**GOAL OF THE EXERCISE**
Only the lines of the listing below that run from the line with "Given: Click the Safari share icon" through the line with "Task: Click the 250-400 CTI value cell" are to be set down, word for word. Pictures stay out.

**DATA SHOWN**

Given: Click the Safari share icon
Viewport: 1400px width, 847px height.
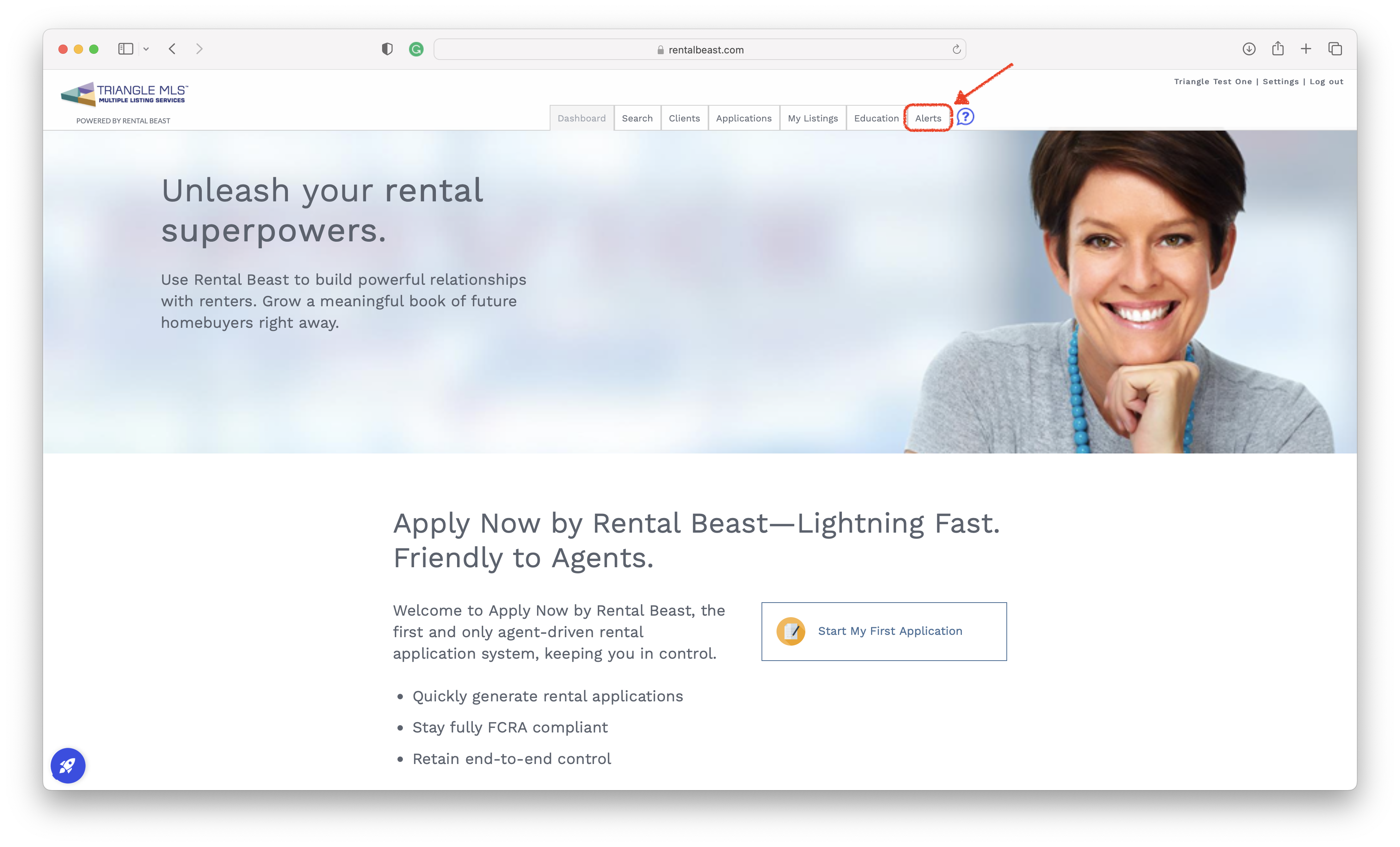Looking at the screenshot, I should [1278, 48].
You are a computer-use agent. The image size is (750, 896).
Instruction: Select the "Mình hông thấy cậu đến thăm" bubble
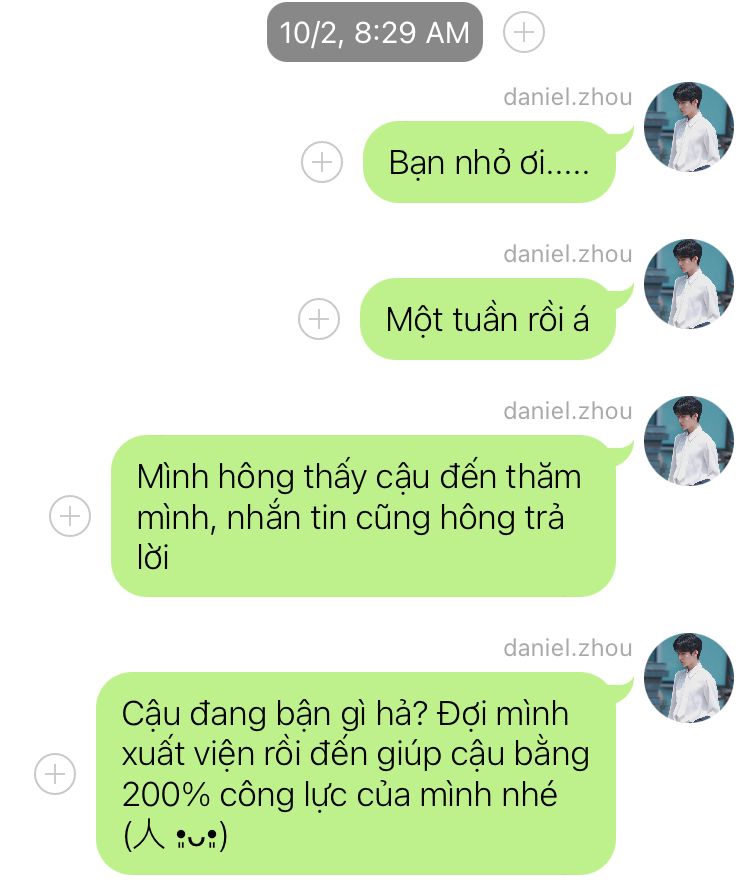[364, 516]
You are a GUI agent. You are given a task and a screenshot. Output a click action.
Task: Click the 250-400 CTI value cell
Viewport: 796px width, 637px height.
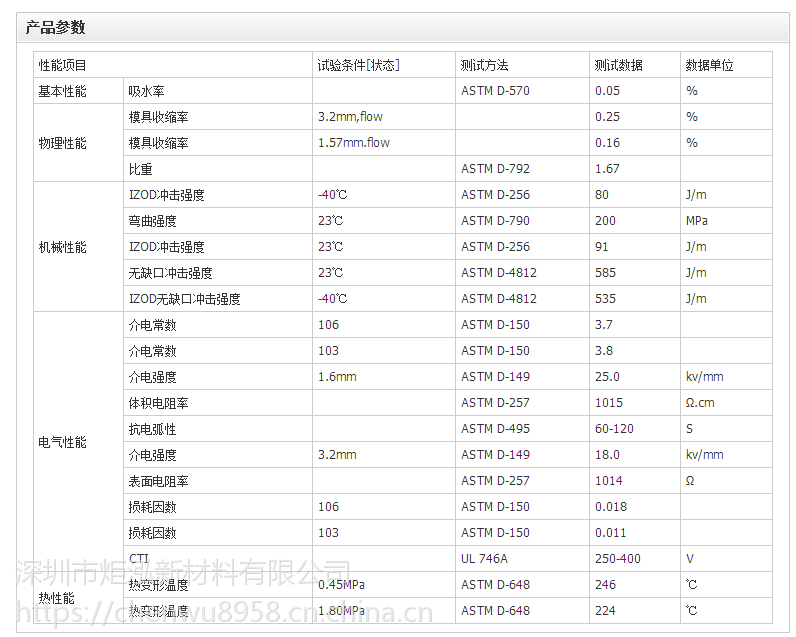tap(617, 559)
--
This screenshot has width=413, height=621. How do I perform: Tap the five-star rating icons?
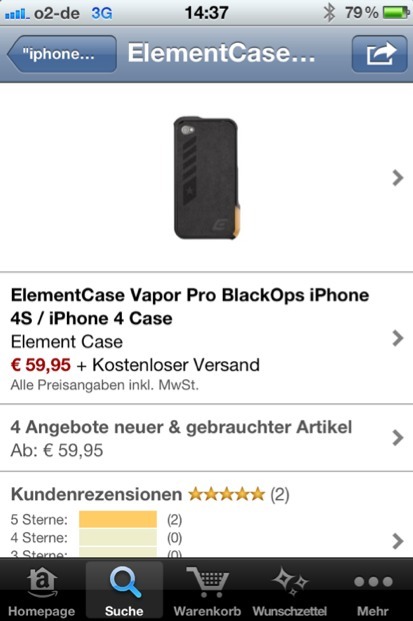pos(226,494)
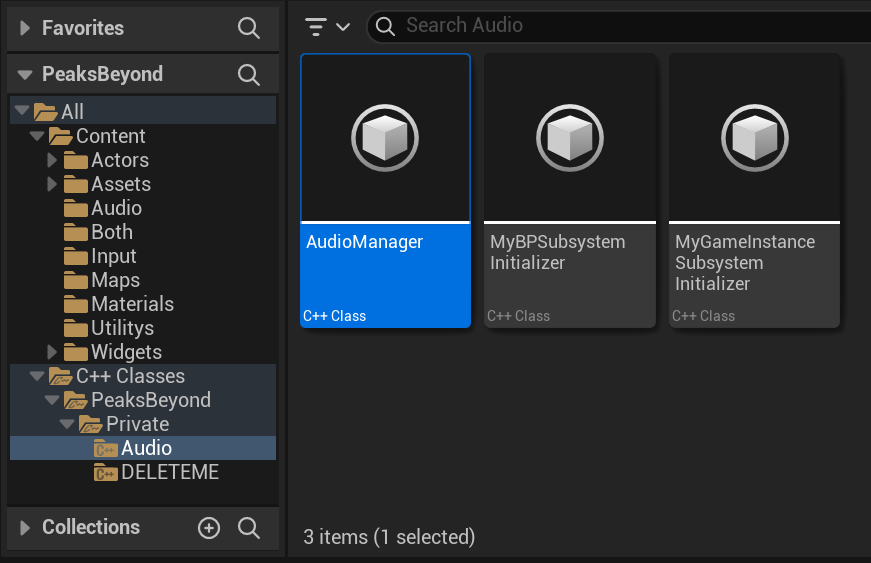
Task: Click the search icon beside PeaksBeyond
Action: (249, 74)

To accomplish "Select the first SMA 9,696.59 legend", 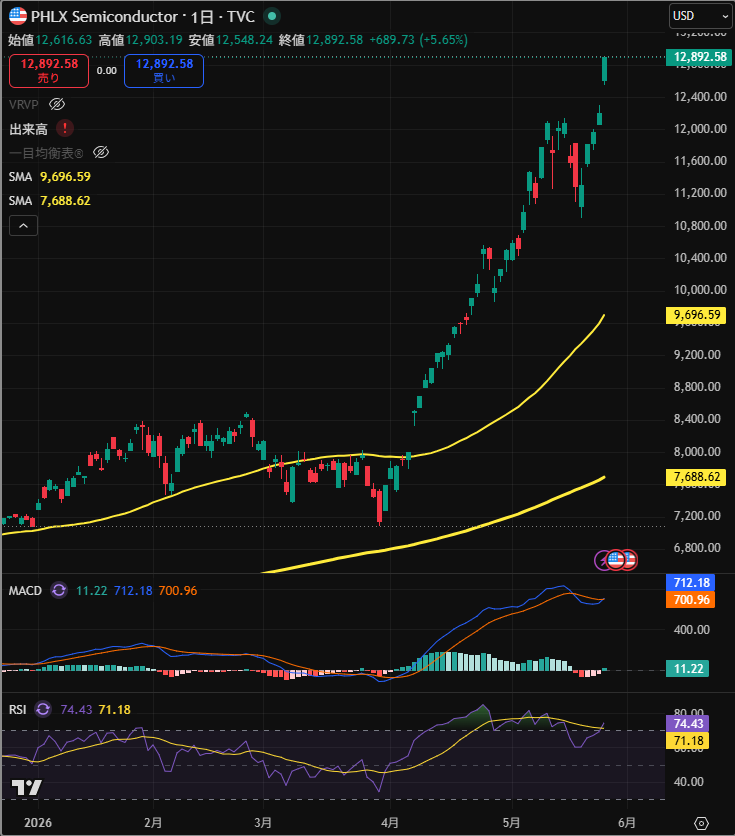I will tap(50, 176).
...
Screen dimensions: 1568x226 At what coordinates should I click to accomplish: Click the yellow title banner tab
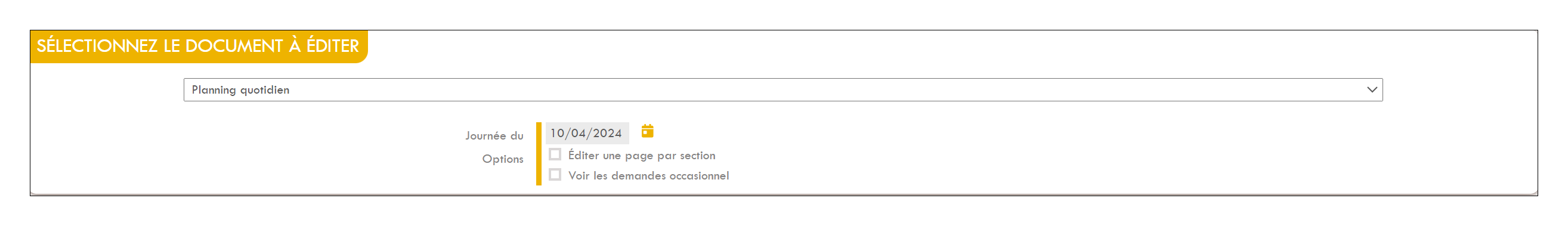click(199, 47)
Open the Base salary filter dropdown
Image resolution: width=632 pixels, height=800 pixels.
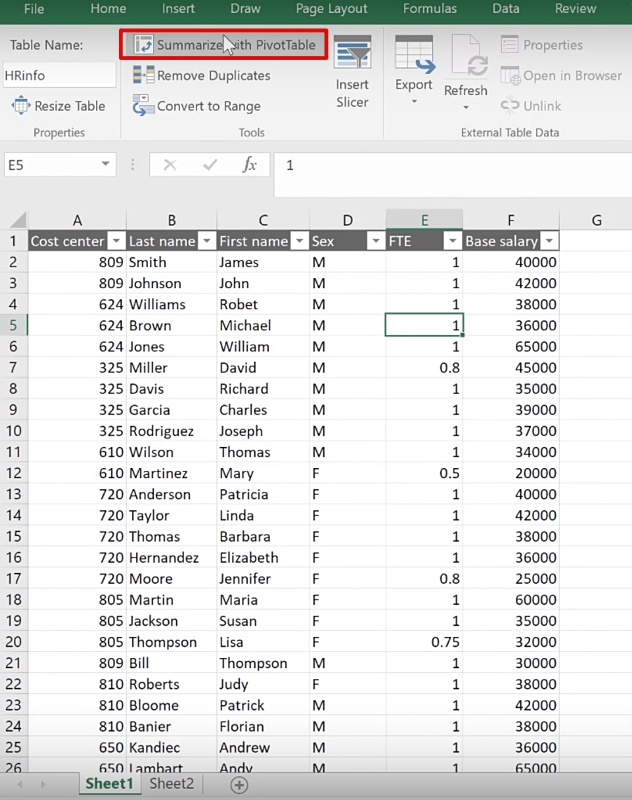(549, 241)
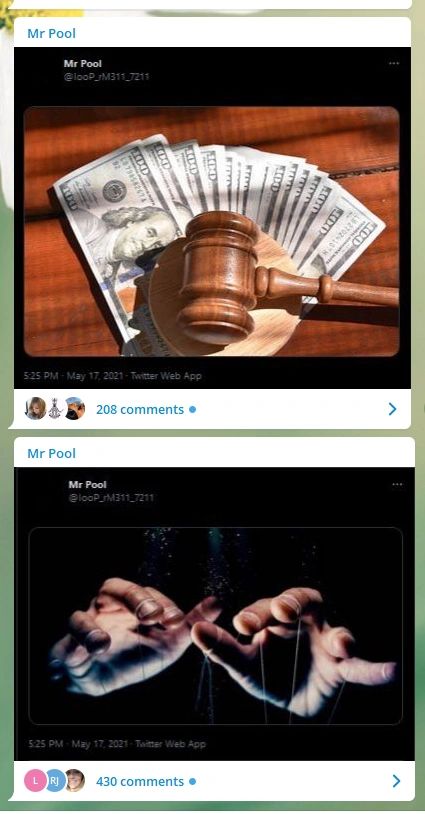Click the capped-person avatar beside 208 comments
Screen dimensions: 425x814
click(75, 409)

**WRITTEN SOLUTION**
Given: Click the Safari share icon
Viewport: 1400px width, 847px height.
Looking at the screenshot, I should [1278, 48].
You are a computer-use agent. The image size is (750, 896).
Instruction: Select the "Mình hông thấy cậu đến thăm" bubble
[364, 516]
You are a GUI agent. You are given a task and a screenshot. Output a click action.
Task: Click the 250-400 CTI value cell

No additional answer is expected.